*DATA TO PROCESS:*

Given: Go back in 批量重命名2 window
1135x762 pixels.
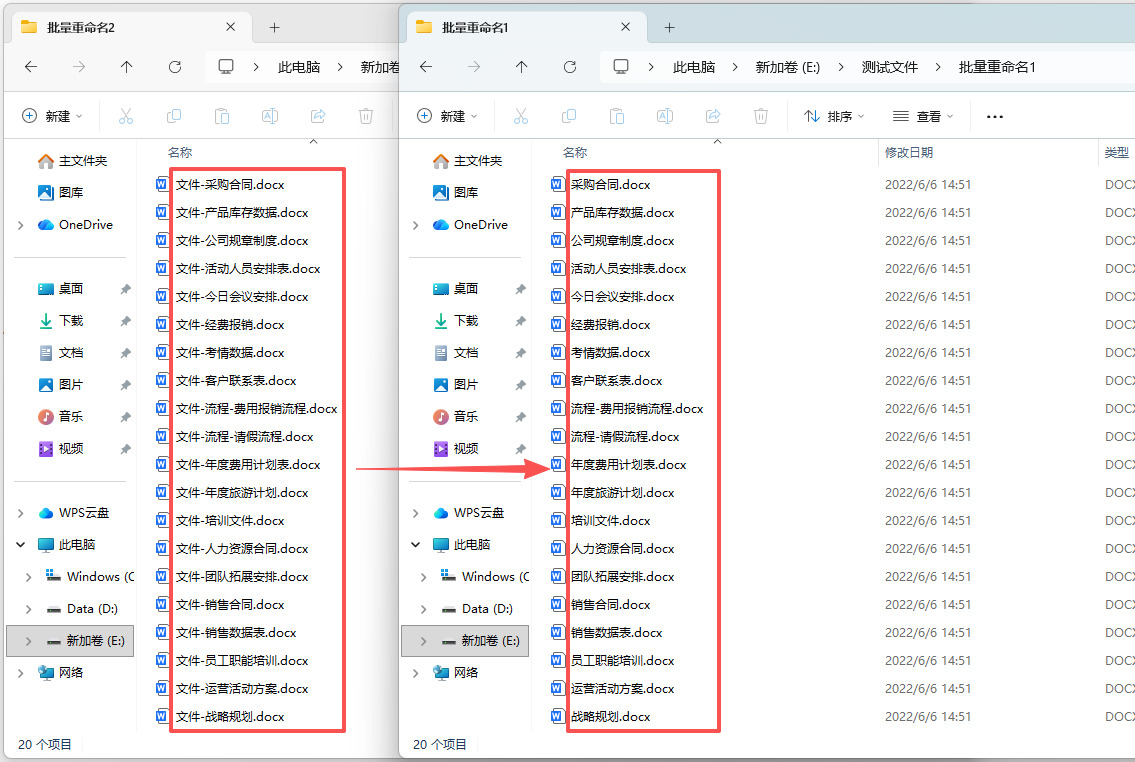Looking at the screenshot, I should point(30,67).
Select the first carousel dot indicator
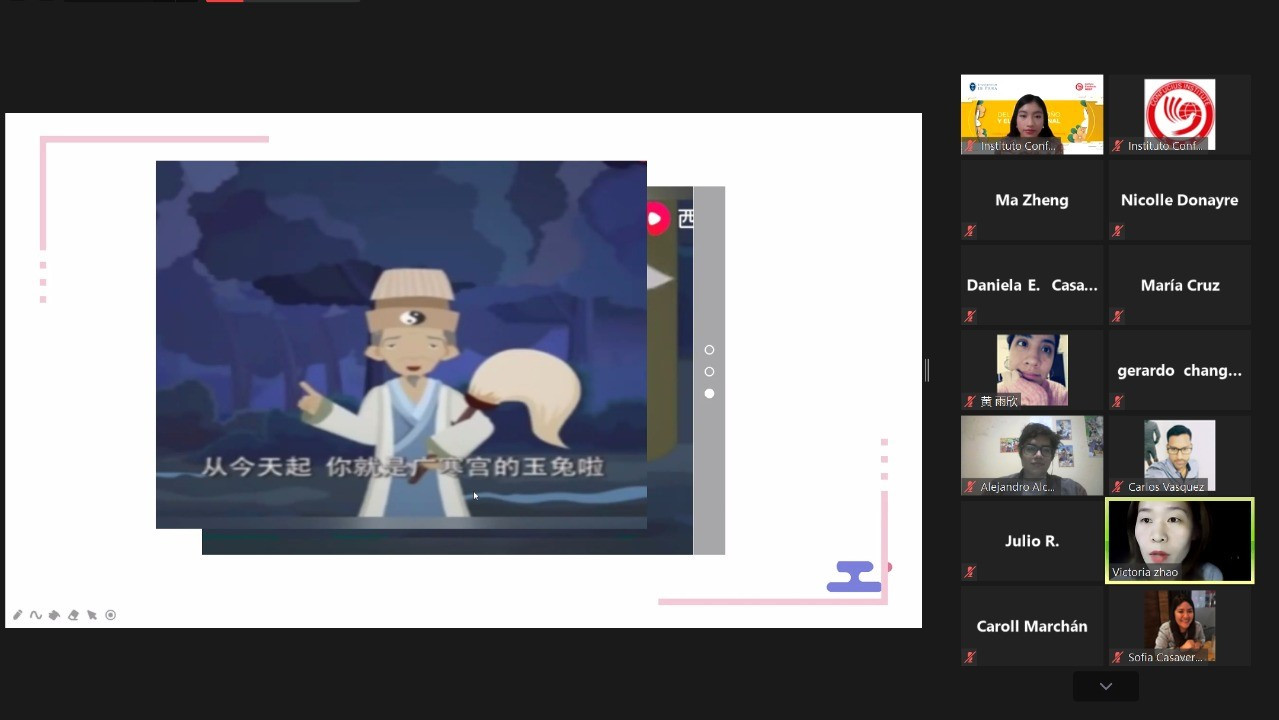This screenshot has height=720, width=1279. pos(709,350)
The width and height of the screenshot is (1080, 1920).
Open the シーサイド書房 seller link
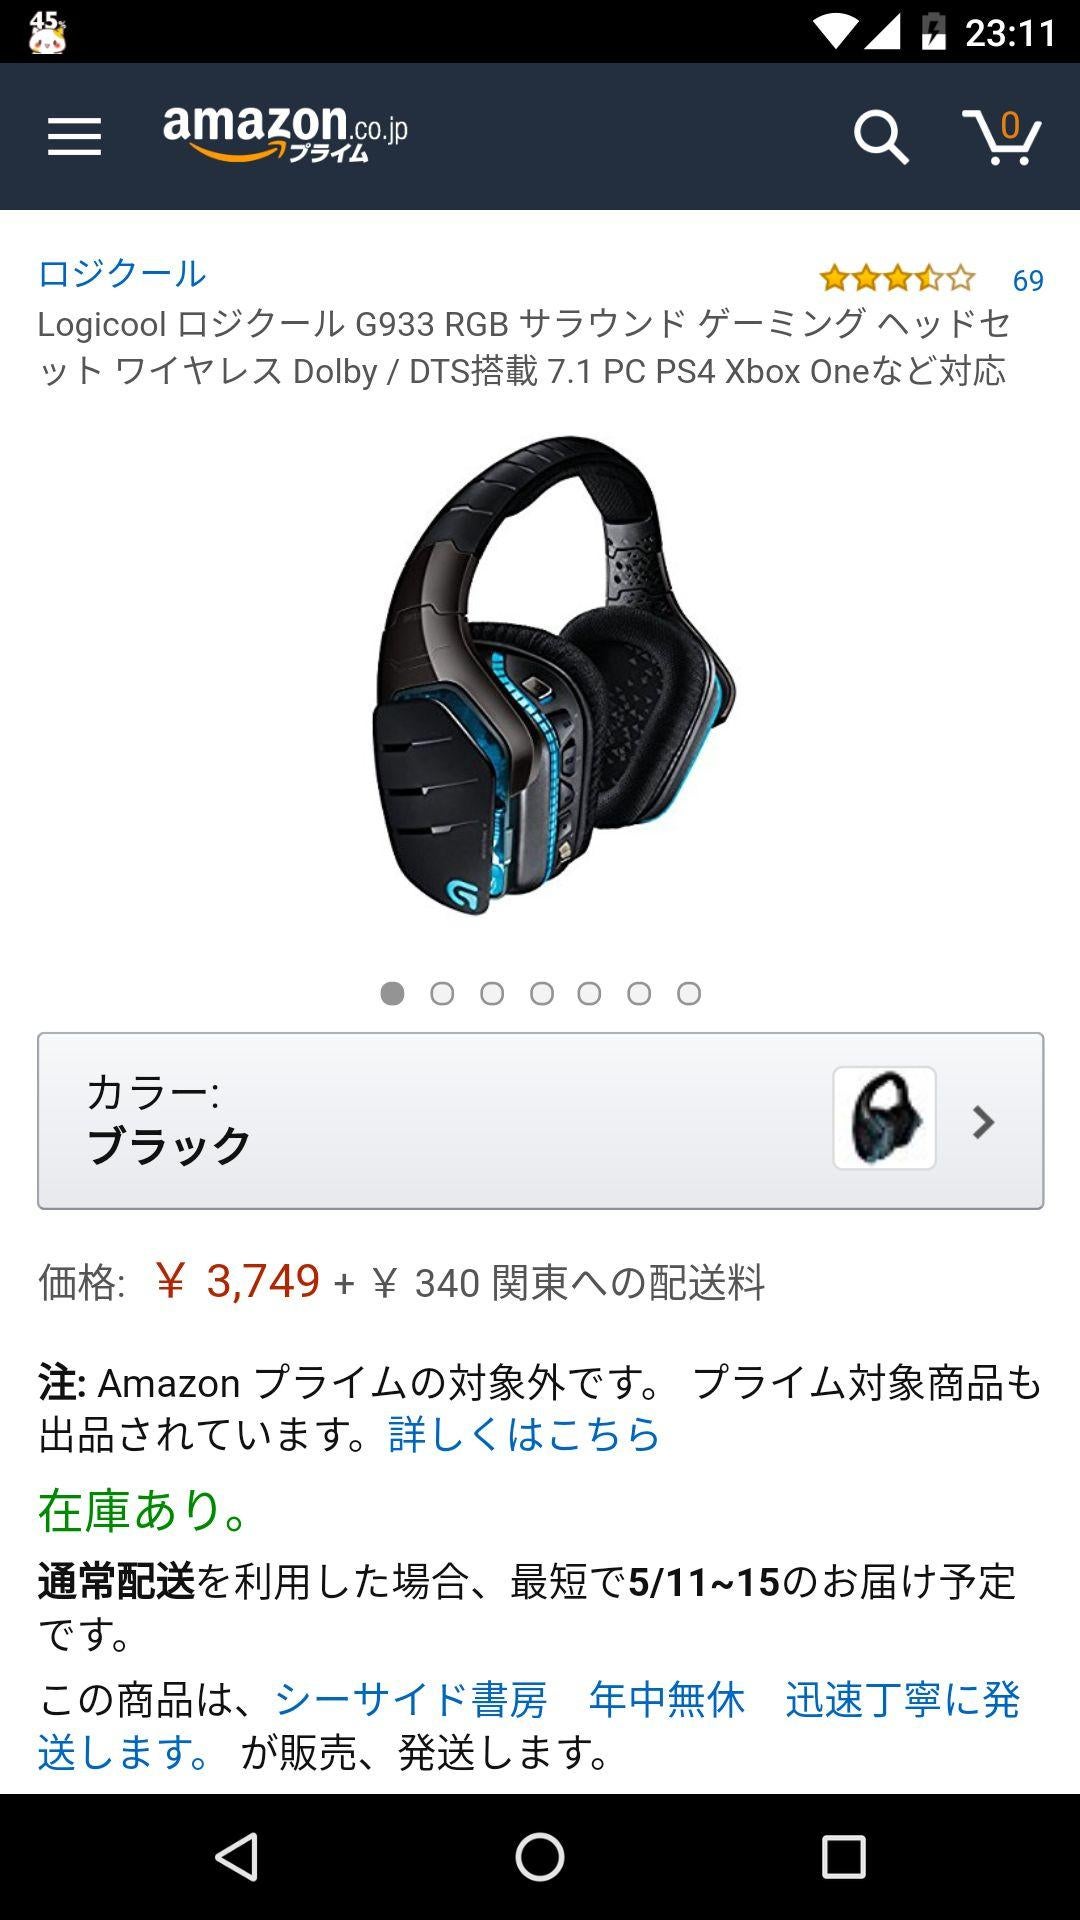pos(411,1699)
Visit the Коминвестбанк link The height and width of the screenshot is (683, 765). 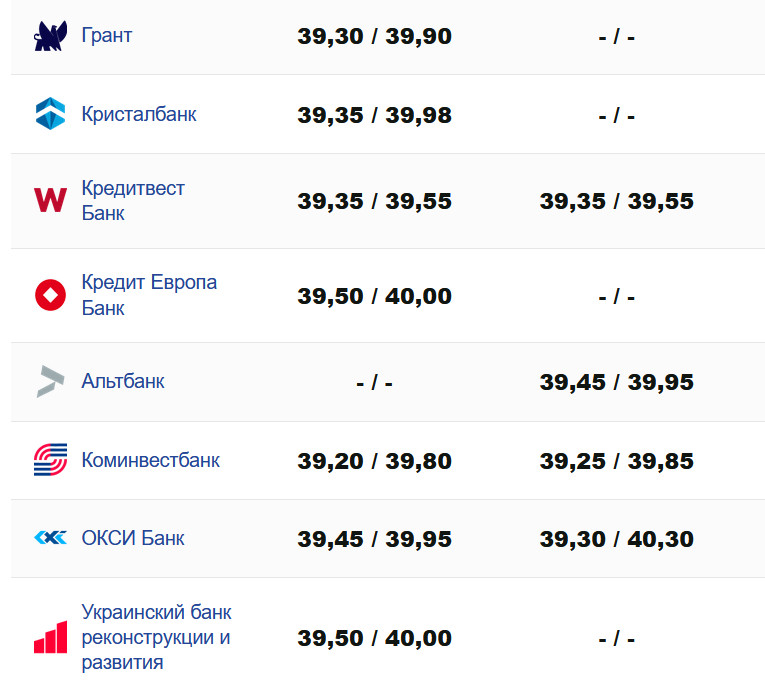tap(150, 460)
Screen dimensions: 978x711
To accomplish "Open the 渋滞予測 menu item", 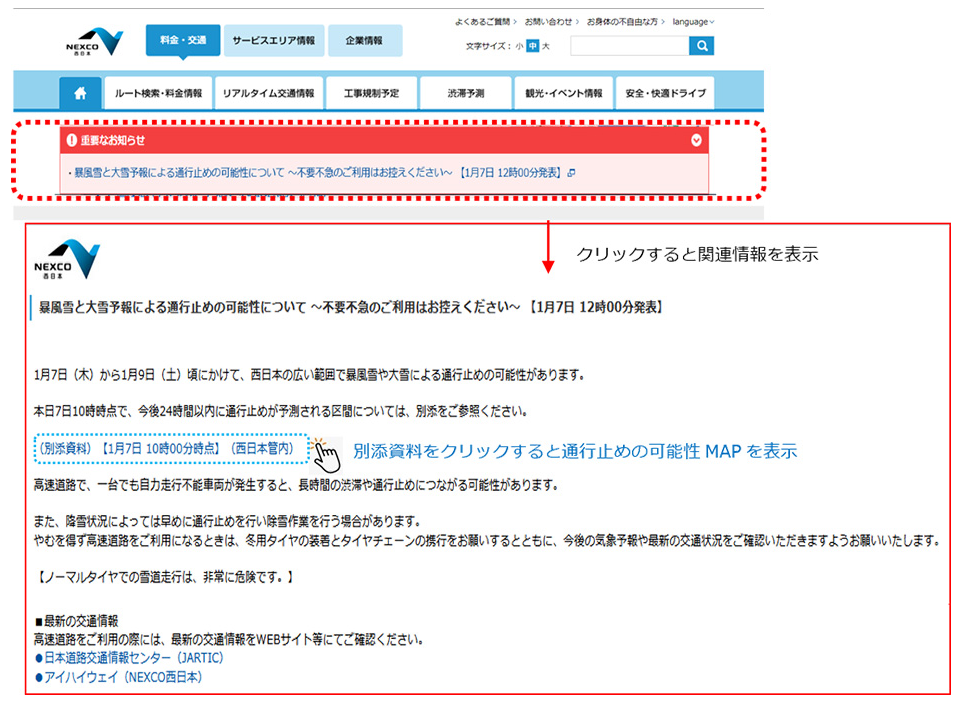I will coord(464,91).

*WHAT YOU NEED TO DO:*
Reproduce the material verbatim from its first line through the line containing "pos(411,1699)", including that line, and omit the pictures.

*ANSWER TO THE PROBLEM:*
Given: Go back in 批量重命名2 window
1135x762 pixels.
Looking at the screenshot, I should point(30,67).
Select the first carousel dot indicator
This screenshot has height=720, width=1279. pos(709,350)
The width and height of the screenshot is (1080, 1920).
Open the シーサイド書房 seller link
pos(411,1699)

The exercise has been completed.